The last code submission mentioned in this article shows as follows:

`commit f551a55d83d2ea604b2dbfe096fd9dcfdaedb189 (HEAD -> master)`

Merge: 06c10c0 87d8496

Author: Alexander <alex.m.vlasov@gmail.com>

Date: Tue Oct 13 17:06:24 2020 +0200

Merge pull request #30 from matter-labs/plonk_release_cpu_flags_fix

Fix CPU flags in blake2s

Everuthing starts from next_round function in core/prover/src/plonk_step_by_step_prover.rs. With known circuit, we generate the proof through the three steps below:

`1. let setup = SetupForStepByStepProver::prepare_setup_for_step_by_step_prover( `

instance.clone(),

self.config.download_setup_from_network,

)

2. let vk = PlonkVerificationKey::read_verification_key_for_main_circuit(block_size)

3. let verified_proof = precomp

.setup

.gen_step_by_step_proof_using_prepared_setup(instance, &vk)

First step is preprocessing. Second step is getting verification key. Third step is generating the proof. As we can see, instance is the object of FranklinCircuit. Core logic is prepare_setup_for_step_by_step_prover function. This function is implemented in core/models/src/prover_utils/mod.rs:

`pub fn prepare_setup_for_step_by_step_prover<C: Circuit<Engine> + Clone>(`

circuit: C,

download_setup_file: bool,

) -> Result<Self, failure::Error> {

let hints = transpile(circuit.clone())?;

let setup_polynomials = setup(circuit, &hints)?;

let size = setup_polynomials.n.next_power_of_two().trailing_zeros();

let setup_power_of_two = std::cmp::max(size, SETUP_MIN_POW2); // for exit circuit

let key_monomial_form = Some(get_universal_setup_monomial_form(

setup_power_of_two,

download_setup_file,

)?);

Ok(SetupForStepByStepProver {

setup_power_of_two,

setup_polynomials,

hints,

key_monomial_form,

})

}

The circuit preprocessing has two steps: 1/ Transpile 2/ Setup. Transpile takes the circuit from R1CS and converts into PLONK representative form. Let’s start with Transpile.

# Transpile

transpile function is implemented in src/plonk/mod.rs. It implements the circuit conversion from R1CS to PLONK.

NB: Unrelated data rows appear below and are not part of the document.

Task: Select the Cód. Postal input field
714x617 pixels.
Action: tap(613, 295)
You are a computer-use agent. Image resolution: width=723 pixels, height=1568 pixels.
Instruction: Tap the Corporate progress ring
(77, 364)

pub fn transpile<E: Engine, C: crate::Circuit<E>>(circuit: C) -> Result<Vec<(usize, TranspilationVariant)>, SynthesisError> {

let mut transpiler = Transpiler::<E, PlonkCsWidth4WithNextStepParams>::new(); circuit.synthesize(&mut transpiler).expect("sythesize into traspilation must succeed"); let hints = transpiler.into_hints(); Ok(hints)

}

Let us take a closer look at Transpiler definition:

`pub struct Transpiler<E: Engine, P: PlonkConstraintSystemParams<E>> {`

current_constraint_index: usize,

current_plonk_input_idx: usize,

current_plonk_aux_idx: usize,

scratch: HashSet<crate::cs::Variable>,

deduplication_scratch: HashMap<crate::cs::Variable, usize>,

transpilation_scratch_space: Option<TranspilationScratchSpace<E>>,

hints: Vec<(usize, TranspilationVariant)>,

n: usize,

}

pub enum TranspilationVariant {

IntoQuadraticGate,

IntoAdditionGate(LcTransformationVariant),

MergeLinearCombinations(MergeLcVariant, LcTransformationVariant),

IntoMultiplicationGate((LcTransformationVariant, LcTransformationVariant, LcTransformationVariant))

}

Note that hints in Transpiler is the type of each gate (module) of circuit. In fact, Transpile is the preprocess of circuit conversion. The result of Transpile is to get hints. The core logic of how an R1CS converts to PLONK circuit is implemented in enforce function of Transpile. For those of you familar with R1CS should know that the constraint form of an R1CS is A*B=C, with A/B/C possibly being linear combination of multiple variables.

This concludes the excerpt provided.